While I was reading the post linked above, and I started to reminisce. While I haven't talked about think clients on this blog, those who know my Slashdot persona of the same name will probably remember some of my posts and journals about them.
I started with thin clients in the pre-1.0 LTSP days. They worked well for what I wanted them to do. Thin clients might not be the best choice for those of you wanting fancy effects, but they make a great defense against 6th-12th graders who do everything they can to mess up your network every day.
At our school in Thailand a few years ago, I got a pallet of cast-off computers from Japan for a song. They had been stripped of all storage except floppies. The guy who got them was going to try to find used hard disks and CD drives, check them for failures, then resell them for about USD90 apiece. I pieced together a fairly powerful (for the time) consumer-level PC, maxed out the RAM, installed a Thai-enabled Linux distribution, and configured LTSP.
Back then, you had to do all that by hand. I learned about NFS, TFTP, and more advanced DHCP issues trying to get that network up and running. Lots of headaches back then, let me tell you. Now, though, LTSP, Edubuntu, and K12LTSP make all that stuff virtually plug-n-play.

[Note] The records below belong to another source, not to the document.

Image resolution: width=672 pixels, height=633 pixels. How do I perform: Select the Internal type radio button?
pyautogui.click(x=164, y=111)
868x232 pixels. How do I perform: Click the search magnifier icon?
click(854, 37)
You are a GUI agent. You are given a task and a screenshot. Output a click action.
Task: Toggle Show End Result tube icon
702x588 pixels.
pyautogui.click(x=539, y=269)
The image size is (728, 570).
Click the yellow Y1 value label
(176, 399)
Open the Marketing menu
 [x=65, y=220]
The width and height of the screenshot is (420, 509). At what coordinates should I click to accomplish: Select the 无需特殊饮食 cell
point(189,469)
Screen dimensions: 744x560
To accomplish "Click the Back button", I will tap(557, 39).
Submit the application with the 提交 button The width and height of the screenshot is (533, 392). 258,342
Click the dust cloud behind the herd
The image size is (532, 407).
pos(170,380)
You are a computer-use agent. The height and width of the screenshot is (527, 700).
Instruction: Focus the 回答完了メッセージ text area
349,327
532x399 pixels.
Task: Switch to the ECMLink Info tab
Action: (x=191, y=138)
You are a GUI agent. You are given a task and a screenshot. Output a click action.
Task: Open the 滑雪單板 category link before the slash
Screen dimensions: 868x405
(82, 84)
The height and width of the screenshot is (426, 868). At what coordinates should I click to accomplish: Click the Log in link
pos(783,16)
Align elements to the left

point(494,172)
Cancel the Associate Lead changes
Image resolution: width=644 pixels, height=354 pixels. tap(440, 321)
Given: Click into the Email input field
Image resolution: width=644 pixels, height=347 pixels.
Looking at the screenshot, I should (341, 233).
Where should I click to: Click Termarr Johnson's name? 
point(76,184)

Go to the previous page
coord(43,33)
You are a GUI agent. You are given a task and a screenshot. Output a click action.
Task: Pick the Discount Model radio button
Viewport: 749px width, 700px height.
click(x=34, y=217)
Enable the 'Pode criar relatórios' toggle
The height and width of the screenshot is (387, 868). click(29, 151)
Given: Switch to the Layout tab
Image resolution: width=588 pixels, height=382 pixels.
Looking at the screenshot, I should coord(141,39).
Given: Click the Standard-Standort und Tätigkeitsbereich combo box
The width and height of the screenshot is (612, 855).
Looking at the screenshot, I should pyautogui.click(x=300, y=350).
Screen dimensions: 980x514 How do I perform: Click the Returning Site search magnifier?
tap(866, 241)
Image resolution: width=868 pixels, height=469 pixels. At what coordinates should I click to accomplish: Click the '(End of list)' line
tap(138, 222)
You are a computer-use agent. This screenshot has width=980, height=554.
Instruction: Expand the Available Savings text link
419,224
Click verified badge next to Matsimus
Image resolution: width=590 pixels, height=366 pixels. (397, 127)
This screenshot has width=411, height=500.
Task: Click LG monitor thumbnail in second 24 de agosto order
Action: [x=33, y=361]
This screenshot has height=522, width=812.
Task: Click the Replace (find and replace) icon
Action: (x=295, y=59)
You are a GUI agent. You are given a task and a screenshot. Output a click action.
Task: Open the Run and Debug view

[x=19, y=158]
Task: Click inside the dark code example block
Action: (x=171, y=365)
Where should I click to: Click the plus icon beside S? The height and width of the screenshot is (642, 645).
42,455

I made boot floppies, shoved the drives back into the machine a little bit, covered the bay with plastic, and had nice little P133, 32MB thin clients that worked with virtually no issues. Children who screwed up their desktops got their files deleted and desktops reset, so they were careful not to mess around too much.
Printing was easy. Sound was doable. There was virtually no downtime unless the weather got too hot and the "server" went over.
I still keep up on LTSP, and am finding that a lot of apps (like especially FF) won't work on a thin client with 32MB anymore because, even though the app is running on the server, it stores images in the X server on the client. I understand that FF3 may solve this problem, but FF is not the only offending application.
The end result is that clients which used to be viable and which really do no more work have progressively become less appropriate as thin clients.
The developer world is making a lot of assumptions about the app running locally.
So ... I'm going to do something I rarely do -- ask for opinions. Are thin clients still viable? If my TC needs 256MB to run, why bother with remote X at all? What do you think?